Ada Tonkin (Dates unknown) Canadian Unitarian

Ada Tonkin, with her husband, J.B. Tonkin, preached both in Vancouver (for 25 years) and Victoria (1926-1927), was the first woman minister to serve a Canadian Unitarian church. She was also the director of the Women’s Protective Division of the Vancouver Police Force.

Laura Matilda Towne (May 3, 1825-Feb. 22, 1901) Unitarian

Influenced by William Henry Furness, her Philadelphia minister, Laura became an abolitionist. Interested in homeopathic medicine, she studied at the Women’s Medical College in Philadelphia. She responded to the call to work with people who had been slaves and then abandoned by their masters on the islands off the coast of South Carolina. With the idea of making the Sea Islands a showcase for the cause of emancipation, she and her partner Ellen Murray founded the Penn Center School, one of the earliest and most enduring of the schools for those who had been released from slavery, which she describes in “Pioneer Work on the Sea Islands,” in Southern Workman (July, 1901). Some of her writings appear in Letters and Diary of Laura M. Town (ed. Rupert S Holland, 1912). Excerpts from these writings are included in Standing Before Us: Unitarian Universalist Women and Social Reform, 1776-1936 (Boston: Skinner House, 2000).
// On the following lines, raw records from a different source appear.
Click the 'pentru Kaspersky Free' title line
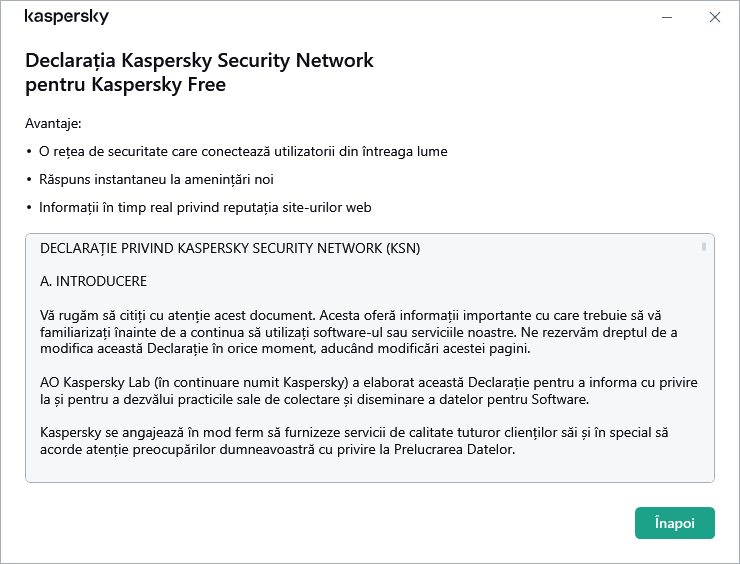740x564 pixels. [125, 85]
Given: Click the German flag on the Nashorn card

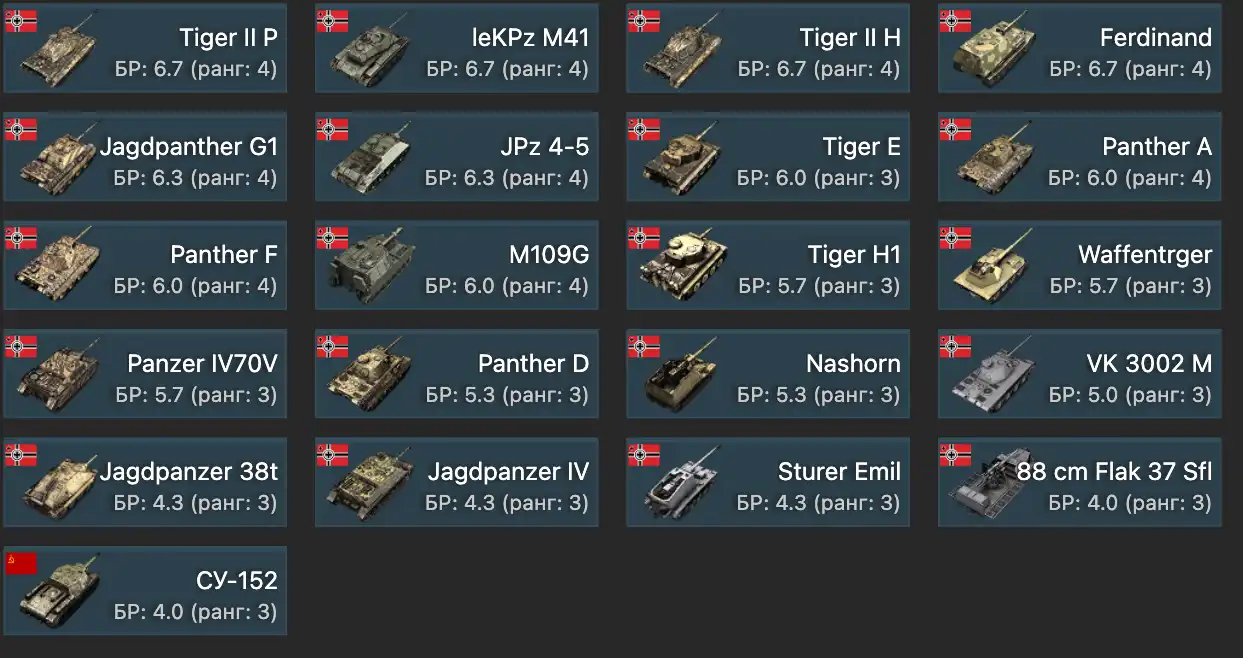Looking at the screenshot, I should (644, 346).
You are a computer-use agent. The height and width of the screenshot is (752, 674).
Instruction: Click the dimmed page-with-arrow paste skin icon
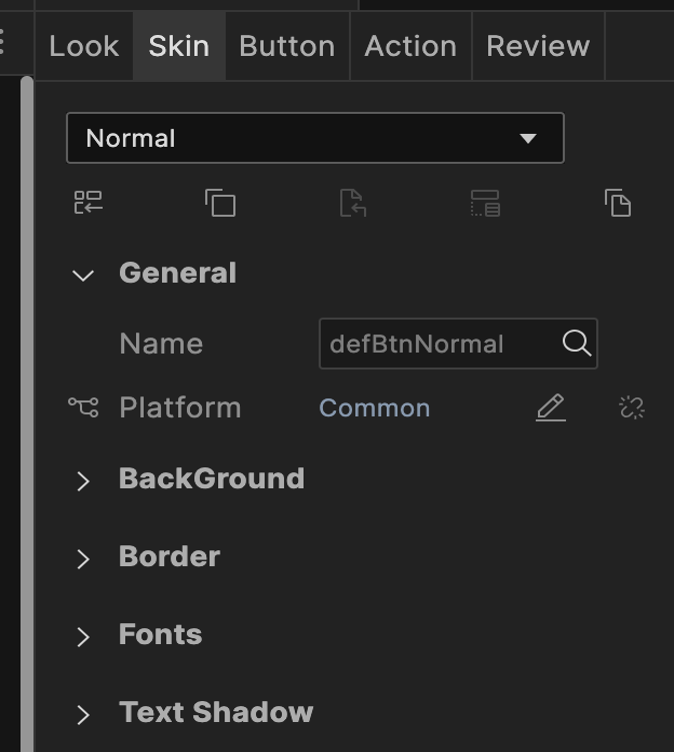coord(353,203)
Her papers are located at the University of North Carolina, Chapel Hill, and at the Houghton Library at Harvard.

Gladys Emily Townsend (Dec. 9, 1897-Mar. 19, 1997) Unitarian Universalist

Born in western NY and raised a Baptist, she attended Simmons College and received a Bachelor of Divinity degree from Rochester Theological Seminary. With her friend, Marguerite Poheck, she moved to Massachusetts where both were ordained as Unitarian ministers. Gladys served First Parish Church in Barre MA from 1930 to 1933. A three-month sabbatical with the Friends Service Committee convinced her to begin study at the Pennsylvania School of Social Work. She did not return to parish ministry, but moved to Philadelphia where she worked for the Children’s Aid Society. During World War II she was employed as Director of Services for the Traveler’s Aid Society in New York. Later she was a supervisor of field work for Columbia University School of Social Work. In the early 1960s she moved to Glen Head, Long Island, where she became active in what became the Unitarian Universalist Congregation of Shelter Rock. She served on the Board of Trustees, the Veatch Board of Governors and many other committees.

Helen Tucker (1905-?)

She was the first president of The Voice of Women, which protests war.

Martha Turner (1873-?) Australian Unitarian

She was a Unitarian minister in Melbourne.
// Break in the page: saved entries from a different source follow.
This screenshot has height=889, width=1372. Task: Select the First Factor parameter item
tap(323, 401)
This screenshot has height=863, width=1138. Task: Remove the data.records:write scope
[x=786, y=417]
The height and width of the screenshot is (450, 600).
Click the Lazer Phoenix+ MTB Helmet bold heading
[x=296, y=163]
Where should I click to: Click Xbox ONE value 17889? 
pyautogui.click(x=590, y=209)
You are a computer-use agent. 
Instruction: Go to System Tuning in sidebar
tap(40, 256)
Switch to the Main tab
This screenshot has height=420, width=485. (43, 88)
Helene Ulrich (June 14, 1890-Sept. 7, 1965) Universalist

Sarah Elizabeth Van De Vort (1838-1895) Universalist

This powerful and effective speaker saw herself as a religious reformer, “preaching deliverance to the toiling captives of our land.” Political activist and active suffragist, she was associate editor of New Forum, superintendent of Lansing (MI) Universalist Sunday School for 15 years, and active Populist speaker and writer. In 1888 she published “Seven Financial Conspiracies,” of which the Farmer’s Alliance distributed 400,000 copies.
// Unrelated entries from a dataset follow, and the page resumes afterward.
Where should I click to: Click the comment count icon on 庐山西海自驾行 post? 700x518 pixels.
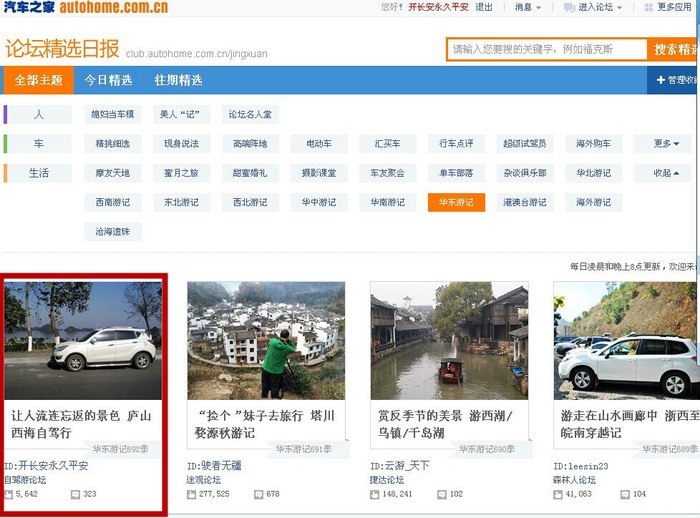point(76,494)
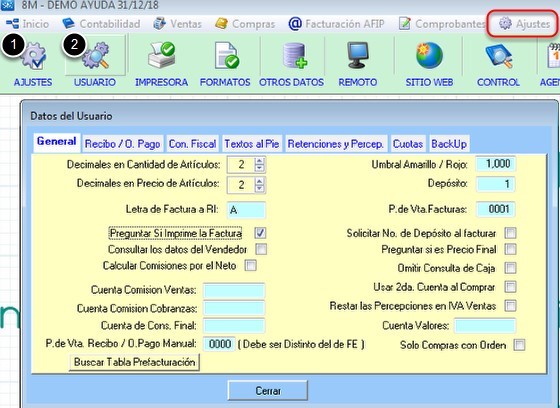Open the Facturación AFIP menu
560x408 pixels.
click(336, 24)
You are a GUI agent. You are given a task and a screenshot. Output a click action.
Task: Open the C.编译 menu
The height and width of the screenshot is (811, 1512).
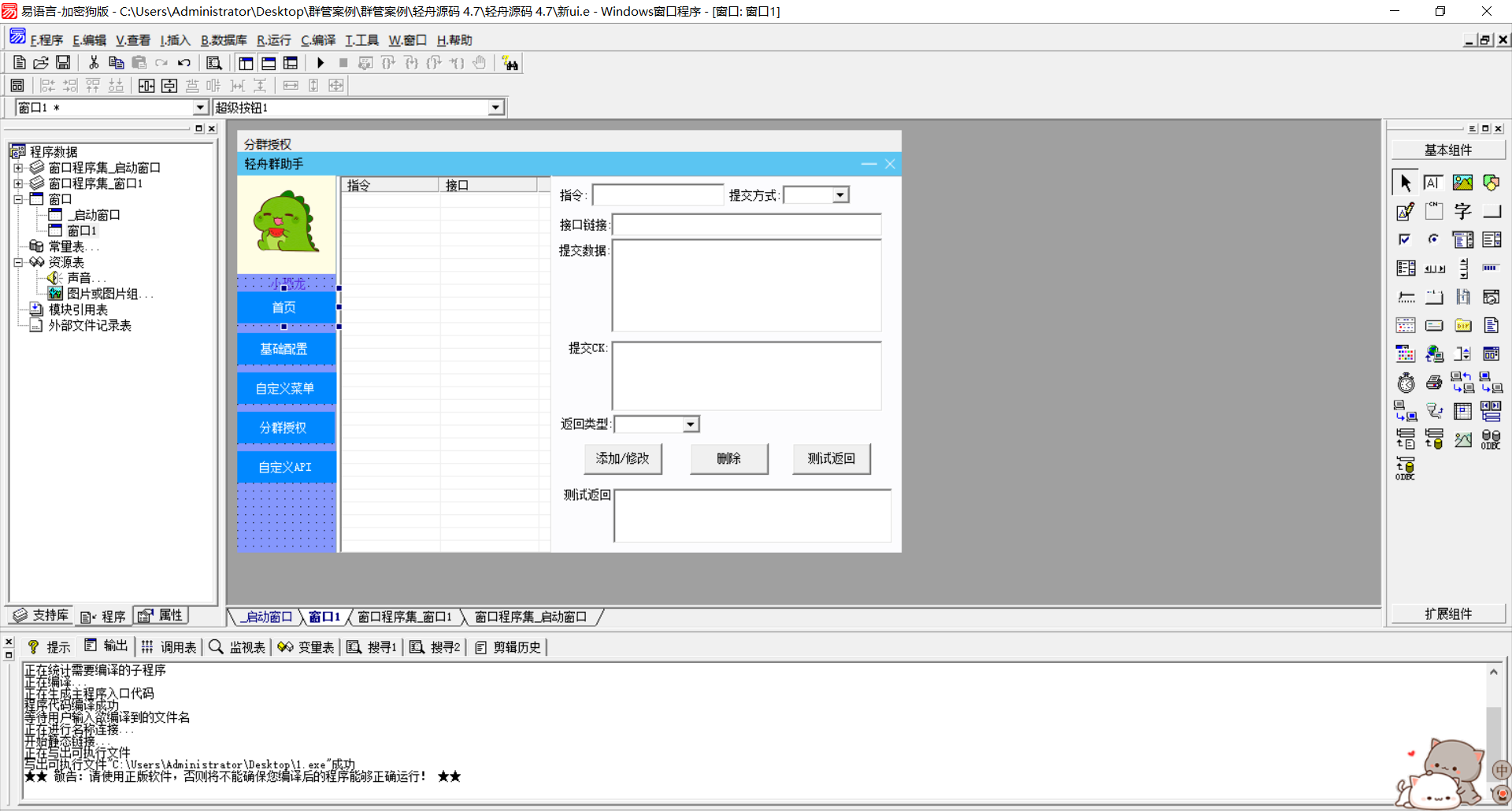(318, 40)
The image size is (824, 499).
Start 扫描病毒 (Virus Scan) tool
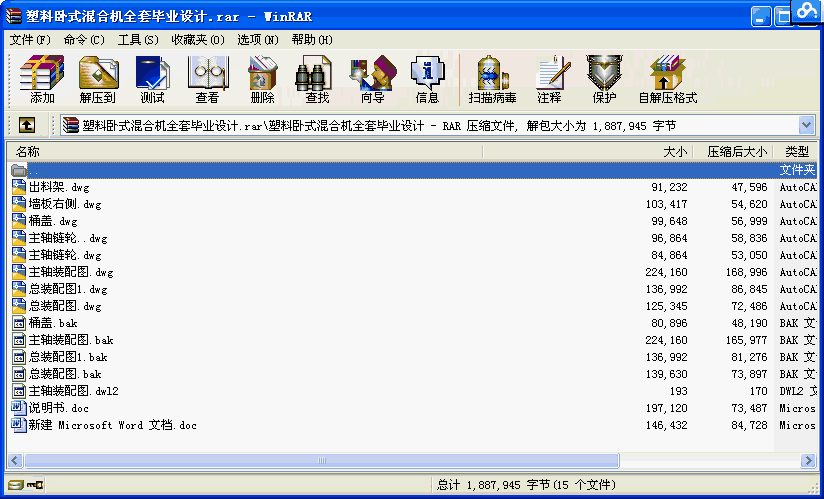(492, 79)
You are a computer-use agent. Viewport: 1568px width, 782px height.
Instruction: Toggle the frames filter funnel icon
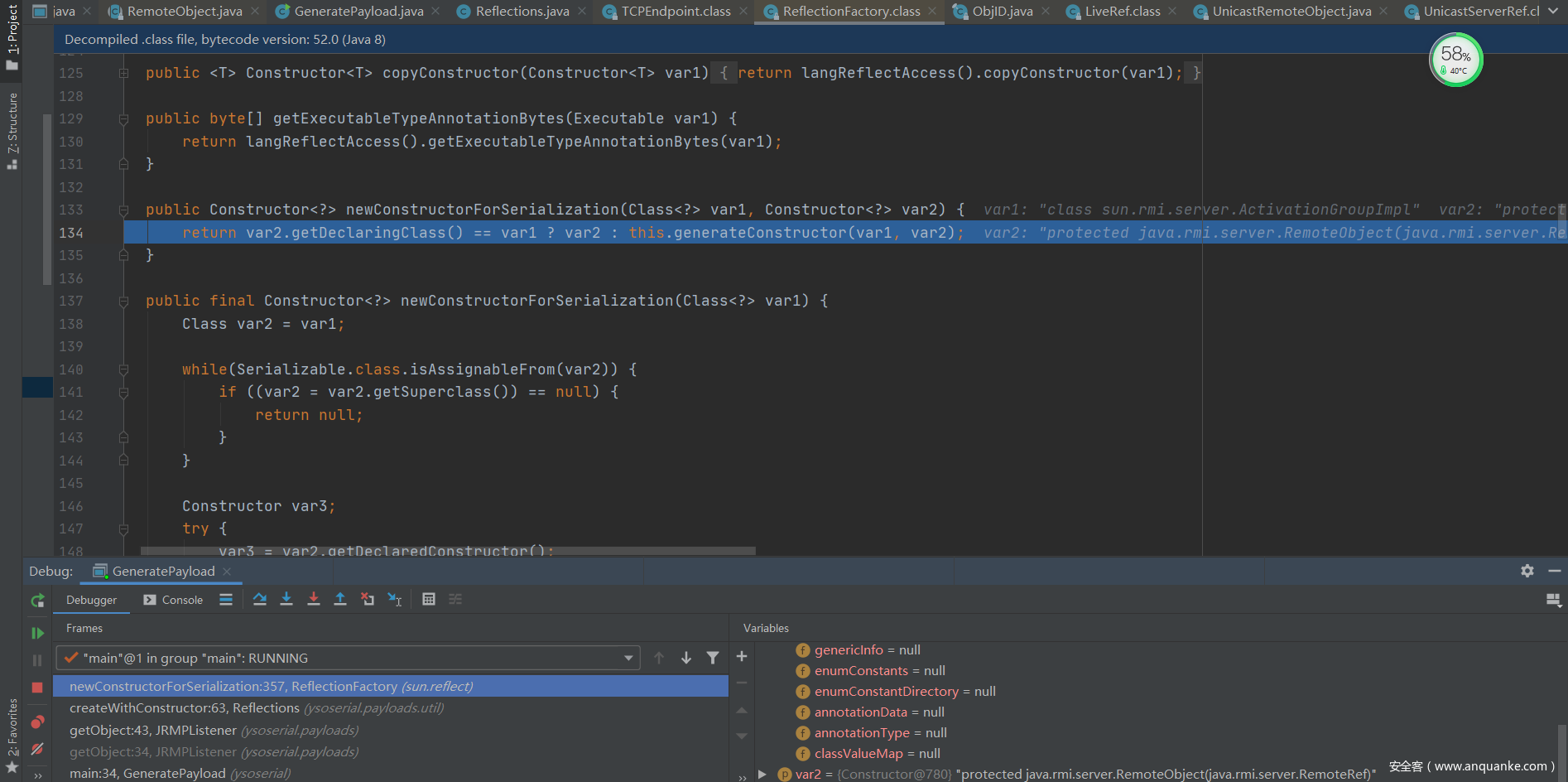point(713,658)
Eleanor Vendig (June 18, 1909-Dec. 7, 1995) Unitarian Universalist

In 1941 Eleanor and her husband, Malcolm, were one of eight founding couples of what is now the Unitarian Universalist Congregation of Shelter Rock NY. She was instrumental in setting goals for the small society and developing programming for it. She served on the Unitarian Universalist Association’s Fellowship Committee and the UUA Council on Education. When the Veatch legacy was left to the congregation, Eleanor became the Veatch representative, working to further the goals of Unitarian Universalism by using the income to help local congregations and other organizations, as well as the UUA itself.

Mary Phinney von Olnhausen (1818-1902) Unitarian

A Civil War nurse honored with the Iron Cross for her work in the Franco-Prussian War, she was a member of First Parish in Lexington MA.

Gertrude von Petzoid (1876-c1947) British Unitarian

She is reputed to be the first recognized woman minister in England.